*Assignment*. Each record below should be repeated precisely as written.

[[ Supplied material open ]]

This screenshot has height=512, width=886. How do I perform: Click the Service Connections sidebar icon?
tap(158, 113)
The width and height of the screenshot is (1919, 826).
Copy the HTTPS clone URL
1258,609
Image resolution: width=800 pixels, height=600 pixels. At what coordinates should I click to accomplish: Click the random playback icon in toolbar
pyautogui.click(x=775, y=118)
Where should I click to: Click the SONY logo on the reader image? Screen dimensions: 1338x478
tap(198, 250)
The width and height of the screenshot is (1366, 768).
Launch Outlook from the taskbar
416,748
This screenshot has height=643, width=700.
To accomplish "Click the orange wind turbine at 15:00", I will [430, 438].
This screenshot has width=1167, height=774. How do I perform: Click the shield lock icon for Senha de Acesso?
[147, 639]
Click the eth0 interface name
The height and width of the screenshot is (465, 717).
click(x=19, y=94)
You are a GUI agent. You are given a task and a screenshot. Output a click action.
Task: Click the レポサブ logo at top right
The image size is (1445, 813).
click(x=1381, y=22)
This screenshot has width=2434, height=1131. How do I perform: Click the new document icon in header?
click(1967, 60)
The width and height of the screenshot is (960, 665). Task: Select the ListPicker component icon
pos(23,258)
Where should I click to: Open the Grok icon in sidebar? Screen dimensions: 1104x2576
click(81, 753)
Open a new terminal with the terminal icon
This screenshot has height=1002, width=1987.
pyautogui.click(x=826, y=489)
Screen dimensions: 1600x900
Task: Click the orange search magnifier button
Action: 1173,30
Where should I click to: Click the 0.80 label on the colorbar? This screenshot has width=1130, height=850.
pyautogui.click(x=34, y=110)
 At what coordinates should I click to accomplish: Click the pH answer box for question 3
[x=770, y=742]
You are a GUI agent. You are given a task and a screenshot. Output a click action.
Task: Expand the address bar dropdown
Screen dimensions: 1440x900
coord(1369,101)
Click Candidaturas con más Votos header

[[ Supplied material closed ]]

*Response*.
This screenshot has height=512, width=886. How do I perform: Click the Service Connections sidebar icon?
tap(158, 113)
The width and height of the screenshot is (1919, 826).
Copy the HTTPS clone URL
1258,609
Image resolution: width=800 pixels, height=600 pixels. At what coordinates should I click to accomplish: Click the random playback icon in toolbar
pyautogui.click(x=775, y=118)
Where should I click to: Click the SONY logo on the reader image? Screen dimensions: 1338x478
tap(198, 250)
The width and height of the screenshot is (1366, 768).
Launch Outlook from the taskbar
416,748
This screenshot has height=643, width=700.
To accomplish "Click the orange wind turbine at 15:00", I will [430, 438].
This screenshot has width=1167, height=774. How do I perform: Click the shield lock icon for Senha de Acesso?
[147, 639]
Click the eth0 interface name
The height and width of the screenshot is (465, 717).
click(x=19, y=94)
You are a GUI agent. You are given a task and a screenshot. Output a click action.
Task: Click the レポサブ logo at top right
The image size is (1445, 813).
click(x=1381, y=22)
This screenshot has width=2434, height=1131. How do I perform: Click the new document icon in header?
click(1967, 60)
The width and height of the screenshot is (960, 665). Task: Select the ListPicker component icon
pos(23,258)
Where should I click to: Open the Grok icon in sidebar? Screen dimensions: 1104x2576
click(81, 753)
Open a new terminal with the terminal icon
This screenshot has height=1002, width=1987.
pyautogui.click(x=826, y=489)
Screen dimensions: 1600x900
Task: Click the orange search magnifier button
Action: 1173,30
Where should I click to: Click the 0.80 label on the colorbar? This screenshot has width=1130, height=850.
pyautogui.click(x=34, y=110)
 At what coordinates should I click to accomplish: Click the pH answer box for question 3
[x=770, y=742]
You are a GUI agent. You are given a task and a screenshot. Output a click action.
Task: Expand the address bar dropdown
Screen dimensions: 1440x900
coord(1369,101)
Click Candidaturas con más Votos header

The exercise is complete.